The egg-shell skull theory is a theory in law which states that the victim of a crime must be taken as they are- so in normal circumstances if I flick my finger at someones head, the worst they will experience is a simple momentary hurt. But if that someone's skull is egg-shell thin, I could kill them. Am I responsible for their death? 

Poor old Mattie McGrath seems to have been the latest victim of a telephone prank. Frankly you'd think the callers would have outgrown such a childish prank. http://www.independent.ie/national-...e-bank-tds-pizza-prank-backfires-3319830.html


----------



## bullbars (10 Dec 2012)

ajapale said:


> But back in the 80's Noel Edmond's silly stunts did. here.


That wasn't a prank, that was an accident. i.e. Noel Edmunds didn't unfasten the carrabiner clip for a laugh.


----------



## WizardDr (10 Dec 2012)

Would the panel answer this - if you stood idly by whilst a stranger drowns even if you could have saved him - could you be found guilty of murder or manslaughter?


----------



## T McGibney (10 Dec 2012)

Vanilla said:


> Poor old Mattie McGrath seems to have been the latest victim of a telephone prank. Frankly you'd think the callers would have outgrown such a childish prank. http://www.independent.ie/national-...e-bank-tds-pizza-prank-backfires-3319830.html



This reflects very, very badly on the 5 TDs involved, who sat in their offices laughing at a colleague who was doing his best to represent and defend a family having goods forcibly repossessed. I really wonder what they found funny about that.


----------



## bullbars (10 Dec 2012)

T McGibney said:


> This reflects very, very badly on the 5 TDs involved, who sat in their offices *at the expense of the Irish people*, laughing at a colleague who was doing his best to represent and defend a family having goods forcibly repossessed. I really wonder what they found funny about that.


 
FYP

I don't even think the family were from Mattie McGraths constituency yet he was still trying to help.


----------



## liaconn (10 Dec 2012)

It was a really stupid and irresponsible prank and no, it wasn't a bit funny to broadcast private details about a pregnant woman who was ill in hospital. It is unbelievable that the station managers thought it was suitable for broadcasting or that the DJs thought it was something to boast and brag about on Twitter.

However, at the end of the day, that's what it was - stupid and irresponsible. The people involved were at best thoughtless, at worst very uncaring of the embarassment and potential trouble they were causing to innocent people. They were not malicious people deliberately taunting and bullying someone to her death. Yet, if you were to read some of the comments being made, those two DJs are practically guilty of murder. 

I don't in any way condone what they did, but I think they deserve a bit of sympathy for the horrific consequences of their joke which will no doubt cast a shadow over their lives for a long long time.


----------



## DerKaiser (10 Dec 2012)

This raises two (general) questions:

1) How does the hospital typically establish the identity of callers before providing private medical information

2) What process the Radio station has for screening recorded calls / interviews in terms of being open to potential litigation

I'm sure any organisation would have weaknesses in thees processes and their implementation, so it's very hard for us to apportion blame without knowing whether the processes in place were adequate and whether those people charged with implementing the processes had appropriate training.

It would seem particularly unfair to blame the DJs in this case as they do not decide on whether recordings can be aired.

####################

* **What is expected**: From the forum thread about the prank call, extract the part that opens with the words containing "That wasn't a" and closes with "murder or manslaughter?", copying it exactly.

* **Data shown**:
####################

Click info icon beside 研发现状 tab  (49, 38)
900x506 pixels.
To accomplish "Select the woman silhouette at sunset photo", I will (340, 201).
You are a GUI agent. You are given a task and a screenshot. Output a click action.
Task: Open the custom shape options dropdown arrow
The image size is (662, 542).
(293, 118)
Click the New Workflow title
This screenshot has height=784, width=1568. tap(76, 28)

####################

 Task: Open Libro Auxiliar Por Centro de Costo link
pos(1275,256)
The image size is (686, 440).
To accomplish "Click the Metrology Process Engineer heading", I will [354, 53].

####################

* **Answer to the exercise**:
That wasn't a prank, that was an accident. i.e. Noel Edmunds didn't unfasten the carrabiner clip for a laugh.


----------



## WizardDr (10 Dec 2012)

Would the panel answer this - if you stood idly by whilst a stranger drowns even if you could have saved him - could you be found guilty of murder or manslaughter?